GameCentral speaks to the organiser of a new permanent video game exhibition at the Science Museum, featuring 160 retro consoles and games.
Despite video games having been a commercial reality for over 50 years now they’re still afforded very little respect by mainstream society. Statistics suggest that more people play video games today than don’t, even if it’s only on their phone, and so the idea that the Science Museum in London has just opened a new permanent exhibition shouldn’t be a surprise – and yet it is.

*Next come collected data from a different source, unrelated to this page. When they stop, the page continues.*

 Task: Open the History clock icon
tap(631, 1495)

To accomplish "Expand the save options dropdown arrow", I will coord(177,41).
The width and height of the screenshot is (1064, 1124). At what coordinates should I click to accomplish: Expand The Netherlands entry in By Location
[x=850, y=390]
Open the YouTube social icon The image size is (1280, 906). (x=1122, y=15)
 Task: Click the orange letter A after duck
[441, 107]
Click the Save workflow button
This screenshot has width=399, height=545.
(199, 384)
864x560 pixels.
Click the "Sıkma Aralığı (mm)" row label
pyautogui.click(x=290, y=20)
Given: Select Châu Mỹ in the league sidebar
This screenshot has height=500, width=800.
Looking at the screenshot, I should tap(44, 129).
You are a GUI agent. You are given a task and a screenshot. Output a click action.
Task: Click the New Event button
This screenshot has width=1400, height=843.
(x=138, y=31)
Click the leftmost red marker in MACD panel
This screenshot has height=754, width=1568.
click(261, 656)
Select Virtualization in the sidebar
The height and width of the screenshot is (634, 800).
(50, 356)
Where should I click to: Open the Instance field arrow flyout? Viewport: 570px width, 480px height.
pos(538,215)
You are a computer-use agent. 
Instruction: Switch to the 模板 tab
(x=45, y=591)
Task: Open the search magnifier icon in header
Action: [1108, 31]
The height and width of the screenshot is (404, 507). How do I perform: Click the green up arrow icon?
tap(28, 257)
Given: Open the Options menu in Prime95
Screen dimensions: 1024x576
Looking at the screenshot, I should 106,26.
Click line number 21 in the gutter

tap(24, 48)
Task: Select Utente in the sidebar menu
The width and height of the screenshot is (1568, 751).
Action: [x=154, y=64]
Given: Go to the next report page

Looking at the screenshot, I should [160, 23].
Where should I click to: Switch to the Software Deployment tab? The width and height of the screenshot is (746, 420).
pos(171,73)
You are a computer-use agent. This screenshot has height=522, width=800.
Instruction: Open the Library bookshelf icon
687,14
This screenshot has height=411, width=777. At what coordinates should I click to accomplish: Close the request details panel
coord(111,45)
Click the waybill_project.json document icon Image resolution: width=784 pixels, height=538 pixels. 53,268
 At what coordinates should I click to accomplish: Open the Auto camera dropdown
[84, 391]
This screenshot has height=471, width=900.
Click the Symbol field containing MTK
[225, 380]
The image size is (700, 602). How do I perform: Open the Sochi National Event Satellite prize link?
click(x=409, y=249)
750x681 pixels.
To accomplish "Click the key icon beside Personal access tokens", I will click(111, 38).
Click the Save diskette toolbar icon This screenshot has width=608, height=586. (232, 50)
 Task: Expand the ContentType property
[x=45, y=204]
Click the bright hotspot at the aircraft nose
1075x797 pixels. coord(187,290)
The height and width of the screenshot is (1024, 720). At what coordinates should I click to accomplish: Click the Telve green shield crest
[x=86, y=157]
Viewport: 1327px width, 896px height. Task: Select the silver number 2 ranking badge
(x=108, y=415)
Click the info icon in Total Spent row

We recently attended the Power Up interactive gallery, just a few days after it opened to the public, and while it’s a commercial experience, not a free exhibit, it is one of the best collections of playable consoles in the country, with a selection that ranges from a 1976 Binatone TV Master to a modern PlayStation 5.
We also got a chance to talk to Mark Cutmore, the brainchild behind the new exhibit and who is a keen gamer himself. We spoke to him about exactly how you put together such a collection, the difficulties of maintaining it, and how you show the breadth and diversity of gaming while still keeping it suitable for a family audience.
The exhibit is arranged into two main areas, with banks of consoles and PCs organised into various sections – not generally genres, for reasons Cutmore got into during our interview – but topics like Mario and Sonic, two and four-player games, and virtual reality and motion-controlled titles.